The preponderance of the testimony shows that the partition is actually 3.4 feet north of the true center line. Of the three surveyors who testified, one fixed the line as being 3.4 feet south of the partition and another as "more than three feet" south of it. Their testimony outweighs that of the third surveyor, who did not connect his survey with established monuments. The chancellor held, however, that by acquiescence the parties had established the partition as the boundary.
The appellees make two contentions to support the decree of the trial court. First, it is asserted that adjoining landowners may settle a boundary dispute by an oral agreement followed by possession in accordance therewith. Payne v. McBride, 96 Ark. 168, 131 S.W. 463, Ann. Cas. 1912B, 661. But the difficulty here is that there is no evidence whatever to show that the parties agreed upon the partition as a boundary. Appellant testified that he supposed the partition was on the center line, but it is not shown that his supposition was communicated to Gattuso, shared by Gattuso, or acted on in any way.
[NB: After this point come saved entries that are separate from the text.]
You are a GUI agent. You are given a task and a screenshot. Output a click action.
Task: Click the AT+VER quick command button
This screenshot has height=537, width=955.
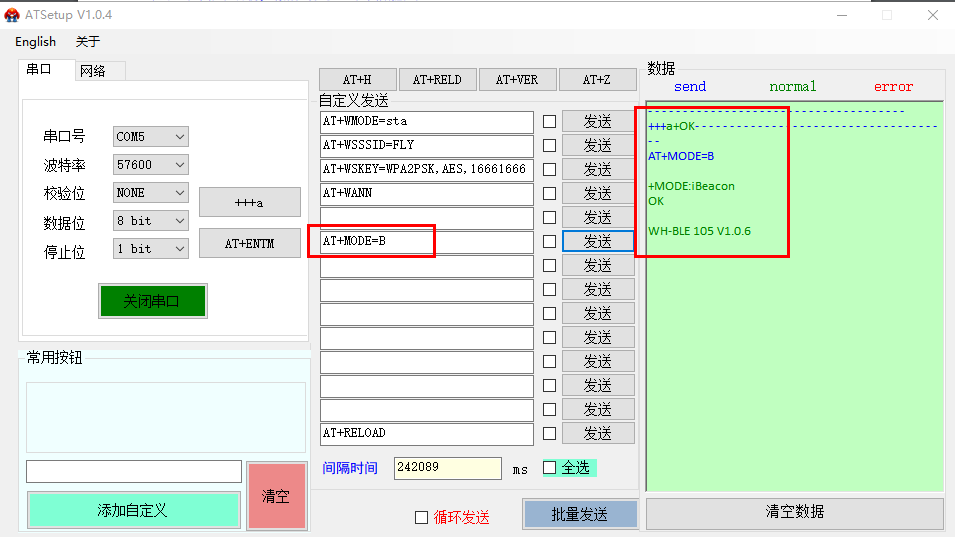coord(517,80)
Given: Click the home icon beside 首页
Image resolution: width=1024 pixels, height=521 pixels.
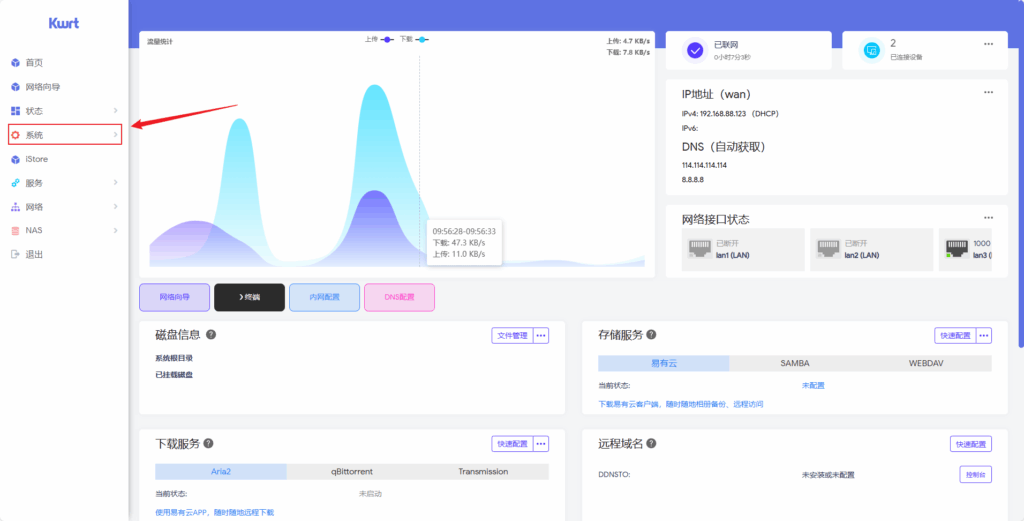Looking at the screenshot, I should pos(15,62).
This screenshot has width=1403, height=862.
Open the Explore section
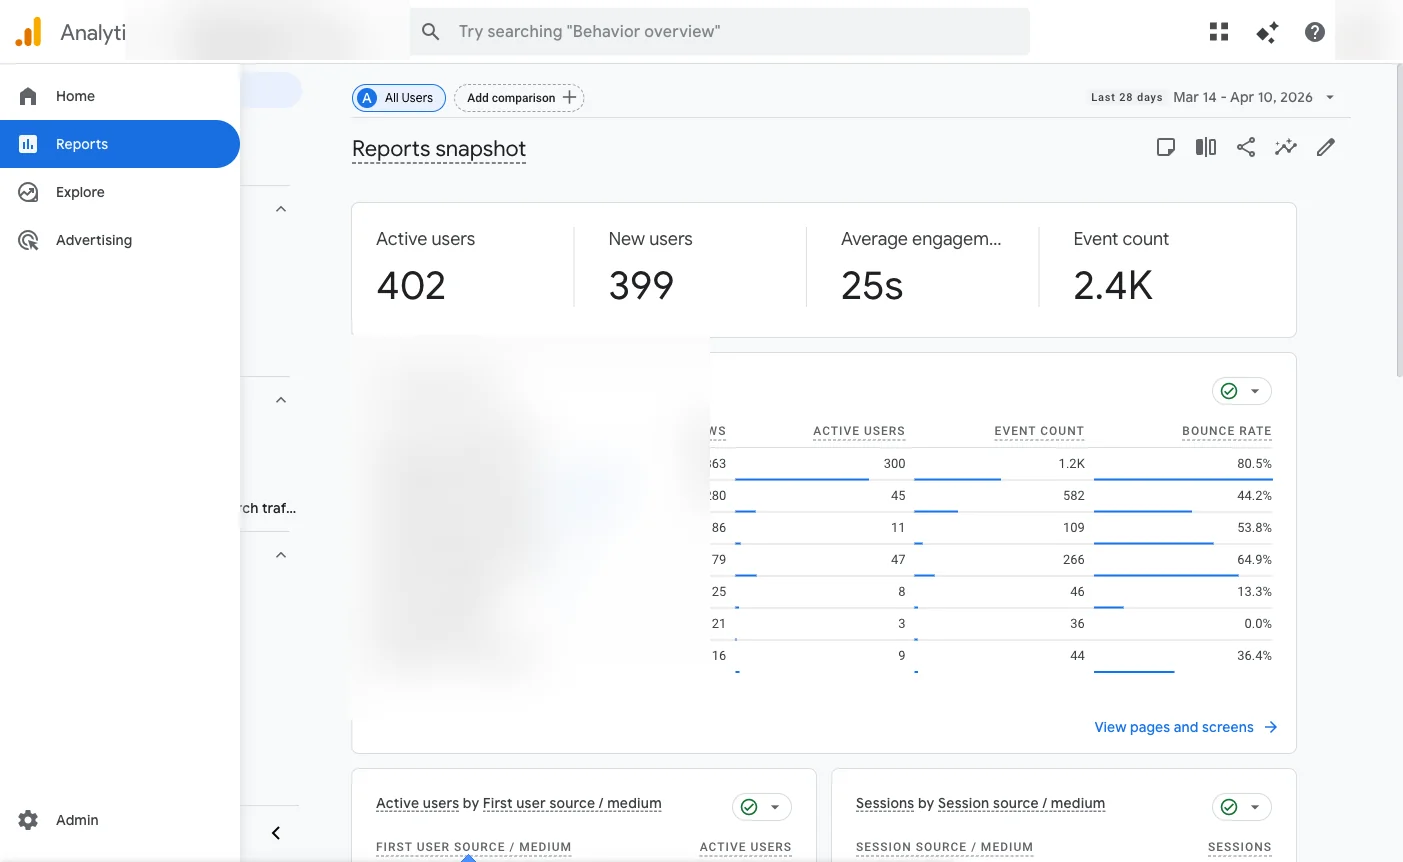80,192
On the contrary, when the dispute arose Gattuso took possession to a line three feet north of the partition and held that possession until this suit was brought.
Second, it is contended that the parties have by their conduct established the partition as the boundary. Neither the deeds nor the lease referred in any way to the partition; the land was described simply as the north half of the lot. In this respect the case differs from McCall v. Owen, 212 Ark. 984, 208 S.W.2d 463, where the deeds referred to a fence that was not actually on the true line. We held that the grantees were bound by this reference; but the rule is different when the conveyance uses only a legal description, and it is later found that the fence or other monument is not accurately placed. Buckley v. Gadsby, 51 Cal.App. 289, 196 P. 908; Trout v. Grubbs, (Tex.Civ.App.) 1 S.W.2d 950. In the latter situation the case is like any other in which adjoining landowners, through ignorance rather than by agreement, recognize all erroneous common boundary. Possession must then be adverse and must continue for the statutory period of seven years in order to ripen into title. Harris v. F. B. Mooney, Inc., 211 Ark. 61, 199 S.W.2d 319. This suit was brought within less than seven years after Gattuso sold the north half of the lot; so title by acquiescence cannot have been acquired.
The appellant asserts a claim for damages that have accrued while he has been deprived of possession. As to the period before Gattuso's death the claim has been waived. Upon Gattuso's death the claim became a demand against his estate, but the appellant revived the action against the heirs only and stated in his petition for reviver that Gattuso's administrator was not a necessary or proper party. The evidence is not sufficient to enable us to assess the remaining damages, especially as to the period following the trial below. We accordingly reverse the decree and remand the cause for the entry of a decree in accordance with this opinion and for the allowance of such damages as may be proved at another hearing.